His aim was to make a wheel that could be thin to slice through mud, or thick to spread its weight over sand — all to make it easier for people in his rural village to push heavy wheelbarrow loads to their homes.
German designer Andrea Mocellin had a similar altruistic motive when he decided to also reinvent the wheel by making one that can fold into a smaller shape.
Three years and countless models later, he has patented a 26-inch wheel that collapses to less than one third of its height into a large rugby ball that can easily be stowed.
When unfolded, magnets ensure the wheel keeps its round shape, and Mocellin said he spend a lot of time to make sure the overlapping segments of the wheel run without bumps.
He used airless tires which he said are “entirely comfortable in every condition” and added the tread pattern can be altered for different surfaces.
While he is already working on a folding bike to ride on this wheel, Mocellin told New Atlas he hopes his patent will be used on wheelchairs, whose occupants always worry about damage to their wheels when stowing them on a train or bus.
“People with disabilities who wish to travel have no choice – they must take their wheelchair with them, and travelling with a wheelchair is very difficult, be it on an aircraft, or in a car, on the underground, anywhere.
“Helping people with disabilities to have an easier life is one of the key goals of the project, and I expect that once the inventors of the world have seen the components I have developed, there will be some ingenious solutions developed in short order.”
He said applications for his ideas also include any type of vehicle that has to transported to its place of work, like land drones bike carts, trolley and even cool boxes that need higher wheels to move over rough surfaces, but small wheels when stowed.

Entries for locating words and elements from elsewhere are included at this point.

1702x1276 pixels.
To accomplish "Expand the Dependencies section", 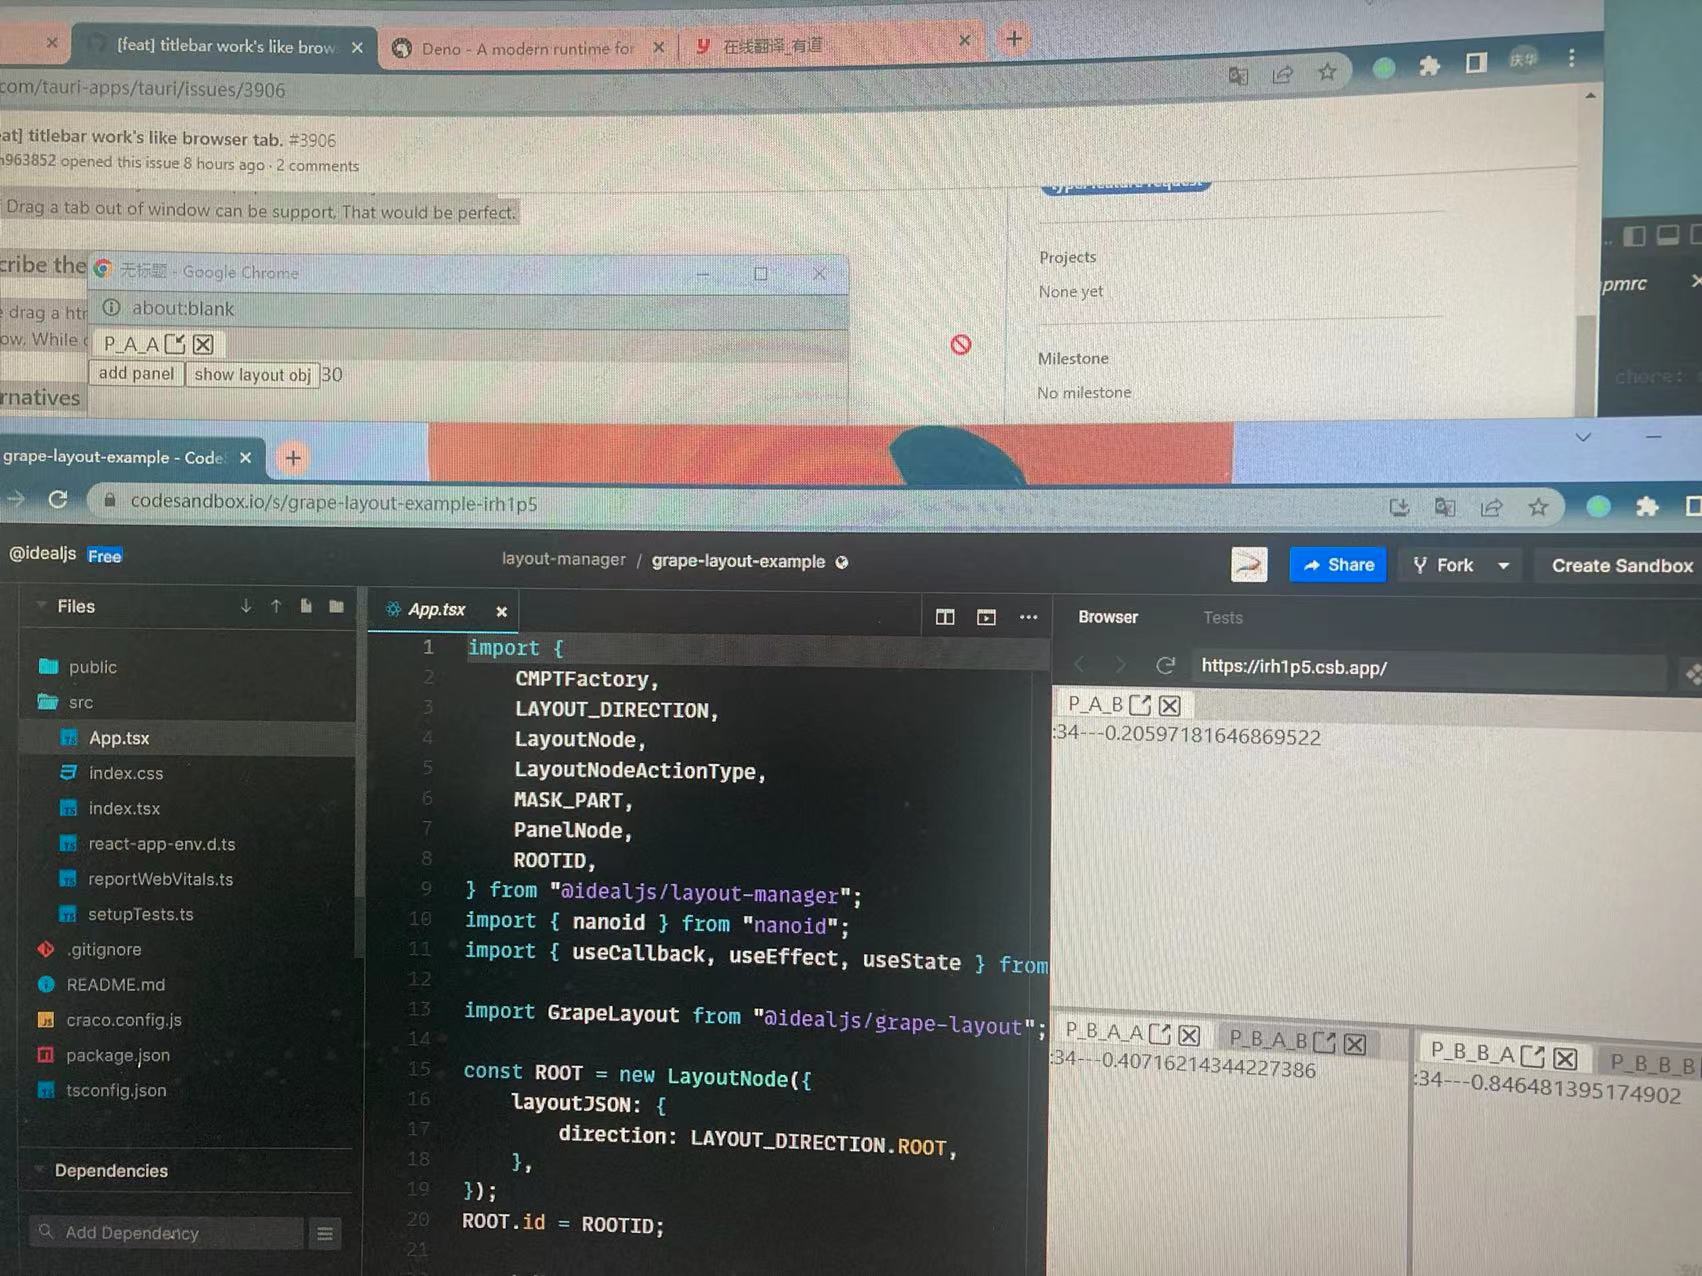I will [38, 1170].
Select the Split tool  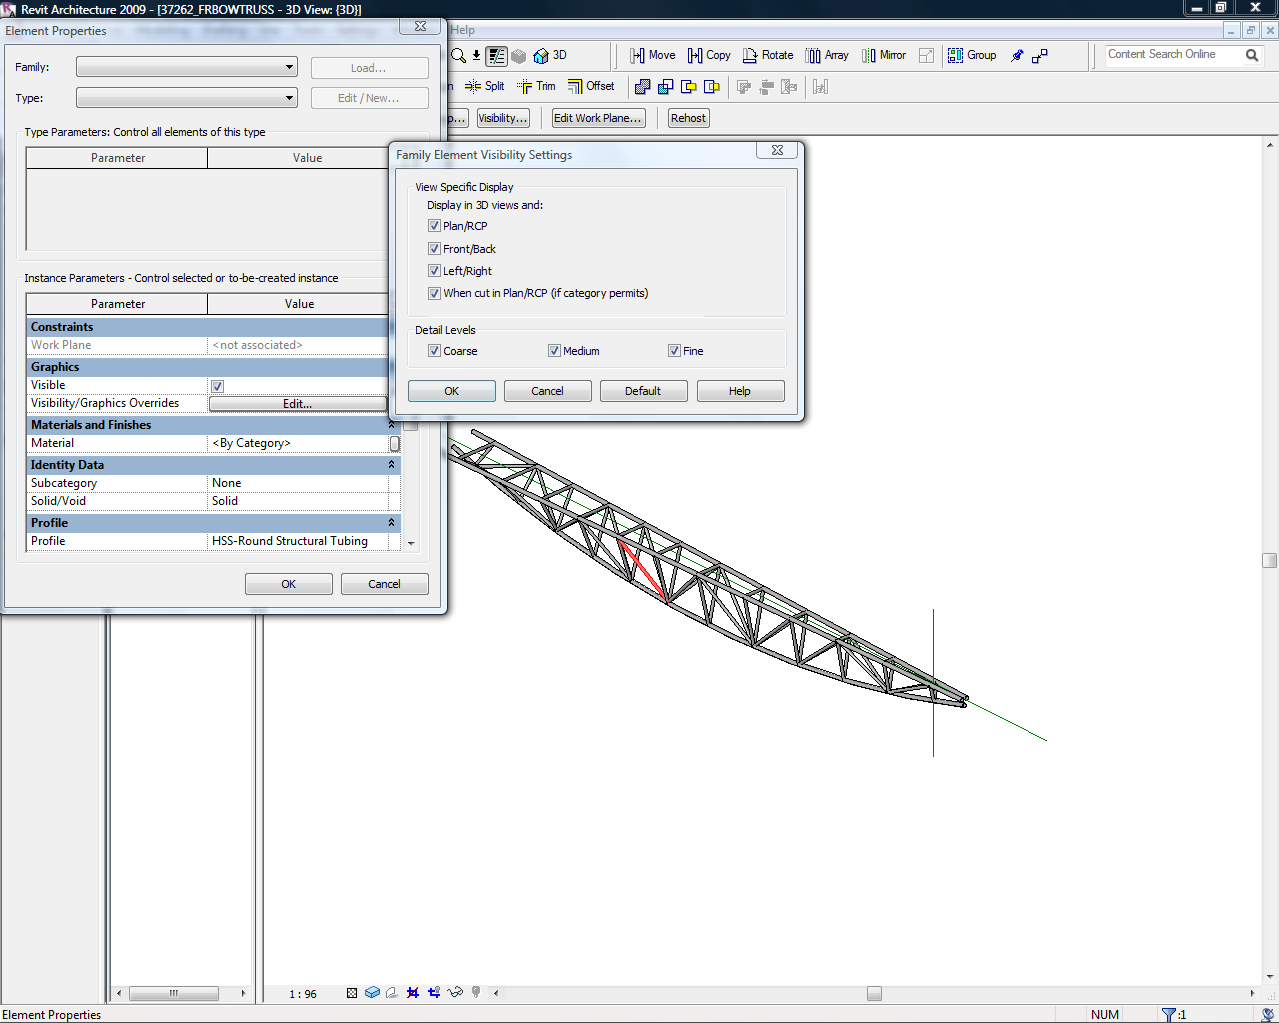[x=484, y=86]
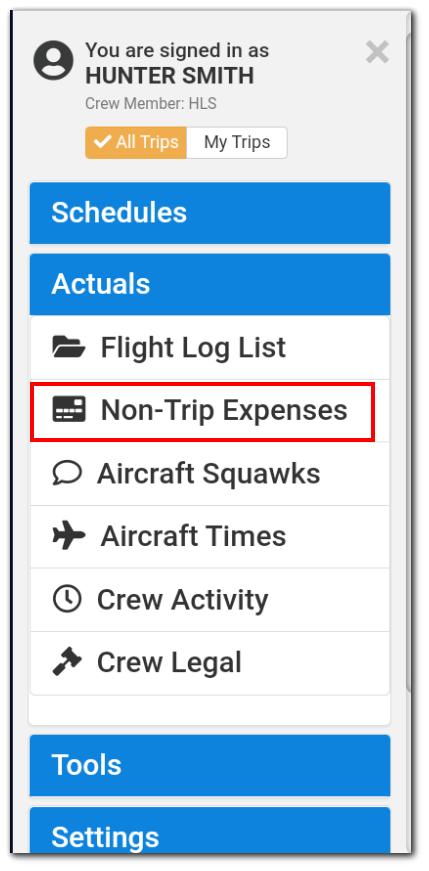Viewport: 429px width, 871px height.
Task: Click the clock icon beside Crew Activity
Action: pos(67,599)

But a folding bicycle is the next main aim.
“At first, my goal was to develop the wheel to the point where it worked perfectly, and now I have a final prototype that works, my next stage is to develop the folding bicycle to work just as well as the wheel.”
Mocellin himself has big plans for an ingenious bike that folds down to scooter or a trolley.
“I many times got really annoyed with existing folding bikes because when they are small and light, they invariably have small wheels, and that severely limits what they can do.
“In an urban environment, there are gutters and steps and cracks in the pavement and obstacles that are a problem for small wheels ... and I also wanted the speed and practicality of a large wheel.
This 26-inch wheel collapses into egg-shape ball that can be fitted with side wheels and used to roll other devices, like stand-on scooters or even a cooler box.
German designer Andrea Mocellin plans to built a bicycle with 26-inch wheels that can drop down to become a stand on scooter with the wheels collapsed into their egg-shape and fitted with side wheels, or even fold up to be taken on buses or trains.
Ackeem Ngwenya with his expanding wheel.